Organization - The various modalities of the internet (blogs, social networks, static/dynamic web pages, flash movies, open source, etc.)

Synthesis - How is this information at these various addresses synthesized, that is to say can we begin to synthesize information from various sources, so as to begin to get rid of redundancies? Can search engines (or some other app-perhaps some sort of data mining technology) synthesize this information so that when you type in a search you are not presented with 564,000 webpages on subject X (I never look past page 3 anyway) but rather an intelligent synthesis of those results. So that perhaps instead of a chronology that lists webpage A, webpage B, webpage C, ad infinitum, (which contains perhaps a personal blog, a wikipedia page, a science journal, an excerpt from a NY times article, a forum discussion-all with varying biases, relevancies, lengths) we are presented with an intelligent synthesis of this information, perhaps via some sort of powerful data mining algorithm similar to that of Amazon...?

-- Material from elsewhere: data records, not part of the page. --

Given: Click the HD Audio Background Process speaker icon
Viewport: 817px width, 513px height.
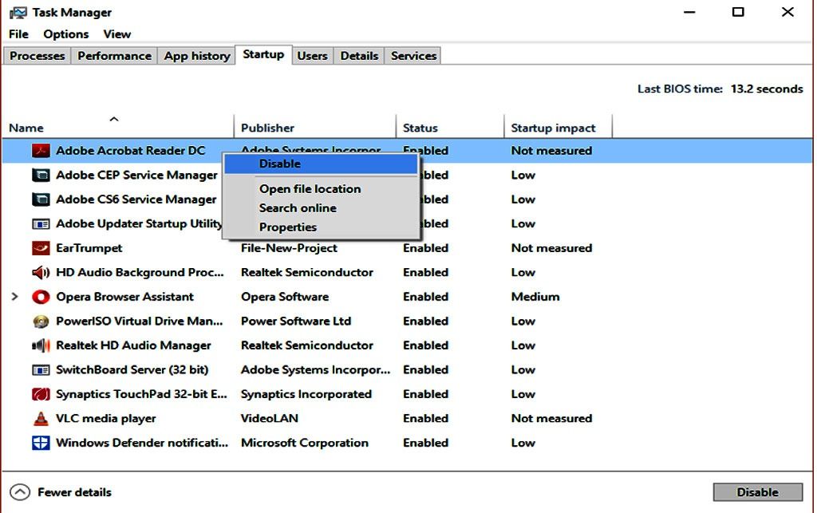Looking at the screenshot, I should click(x=41, y=273).
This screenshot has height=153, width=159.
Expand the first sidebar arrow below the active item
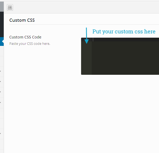[x=1, y=71]
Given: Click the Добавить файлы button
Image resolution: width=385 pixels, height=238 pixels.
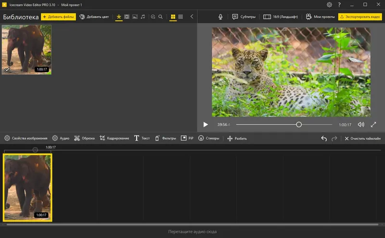Looking at the screenshot, I should 58,16.
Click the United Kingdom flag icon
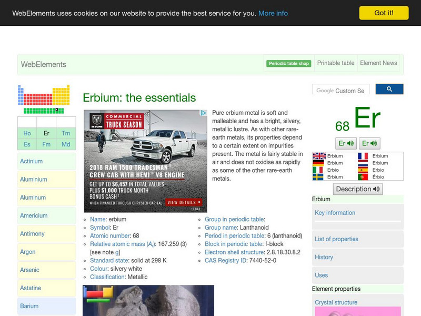 pos(319,156)
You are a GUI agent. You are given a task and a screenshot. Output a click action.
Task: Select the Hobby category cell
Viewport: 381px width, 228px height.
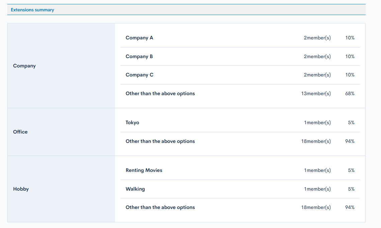pos(21,189)
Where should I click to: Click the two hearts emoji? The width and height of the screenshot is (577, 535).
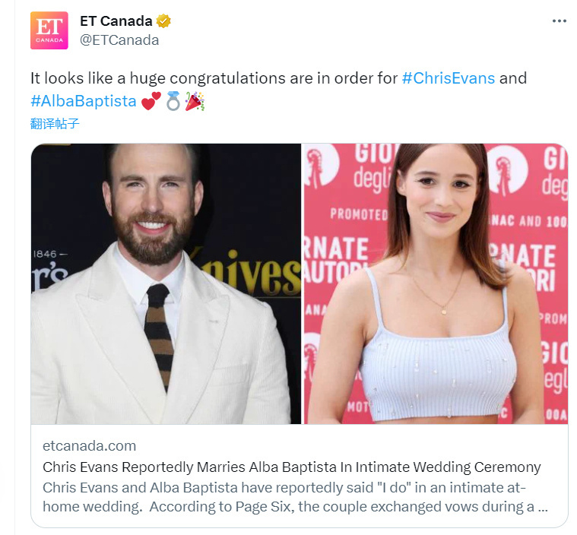[x=151, y=101]
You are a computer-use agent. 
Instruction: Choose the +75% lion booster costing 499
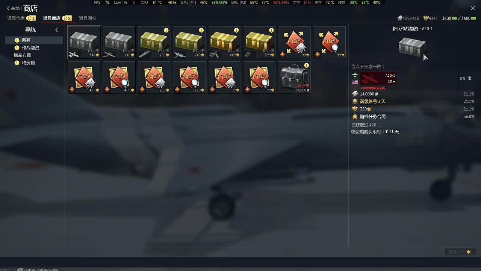point(84,77)
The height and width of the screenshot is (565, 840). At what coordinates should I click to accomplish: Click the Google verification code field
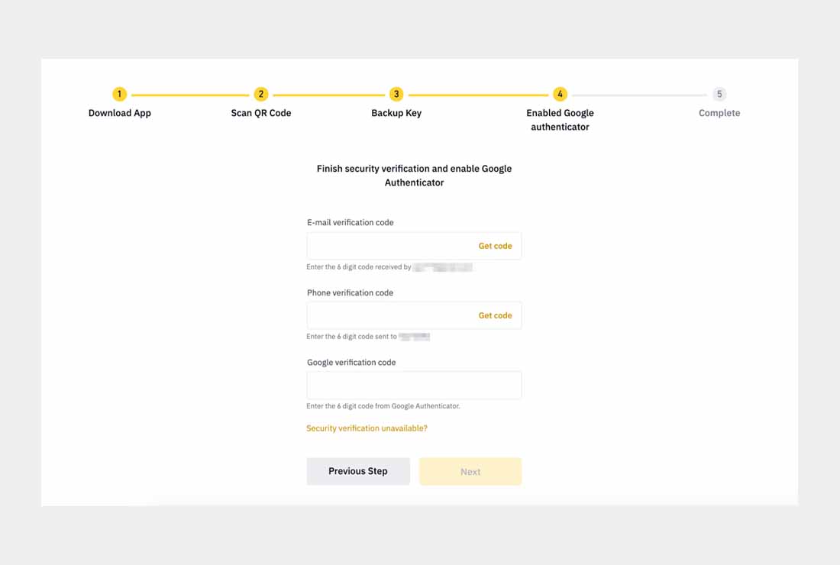pos(414,385)
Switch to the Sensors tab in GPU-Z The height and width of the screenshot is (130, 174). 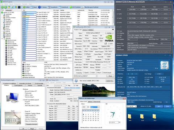point(85,30)
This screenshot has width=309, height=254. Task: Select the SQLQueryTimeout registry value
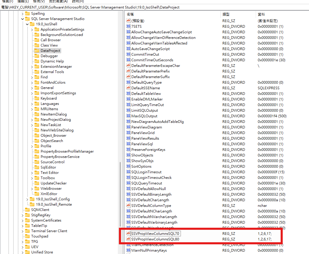pyautogui.click(x=146, y=183)
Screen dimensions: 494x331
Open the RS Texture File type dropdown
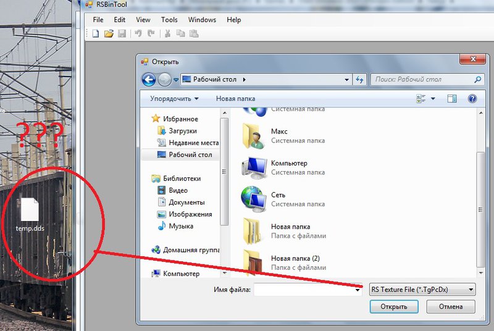(x=422, y=289)
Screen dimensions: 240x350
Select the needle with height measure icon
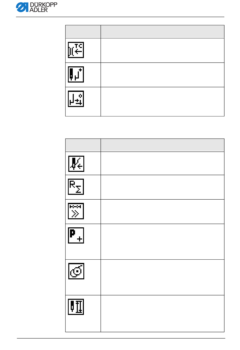coord(76,307)
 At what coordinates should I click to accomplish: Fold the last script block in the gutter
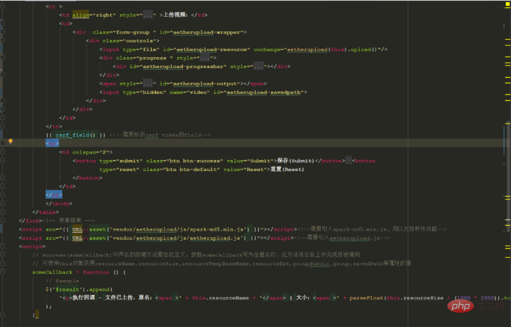(3, 246)
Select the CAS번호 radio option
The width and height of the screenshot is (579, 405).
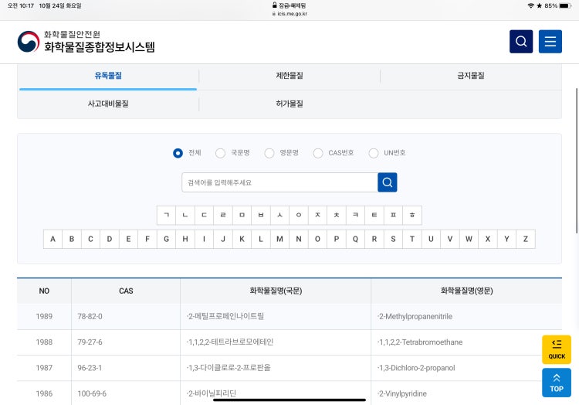318,153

Navigation - Who owns the web? That is to say barring any top-down conspiracy theories and what have you, is it not reasonable to suggest that Google owns a large portion of it? Not sure how many searches Google has daily, I'd venture to say it's somewhere in the hundred millions if not more, but is not right to assume that whatever algorithm/classification method they're using to index all the information that currently exists virtually; it is they who currently "present" the faceted surface of the web to you. They control what is shown and what is deemed irrelevant. Google acts as my home page and I would say it acts as a veritable "gate" to that differentiated mass of electrons we so dutifully dub, The Web.

Thoughts about a "walking physical web..." More to come later? Web 3.0-Physical space and virtual space merging...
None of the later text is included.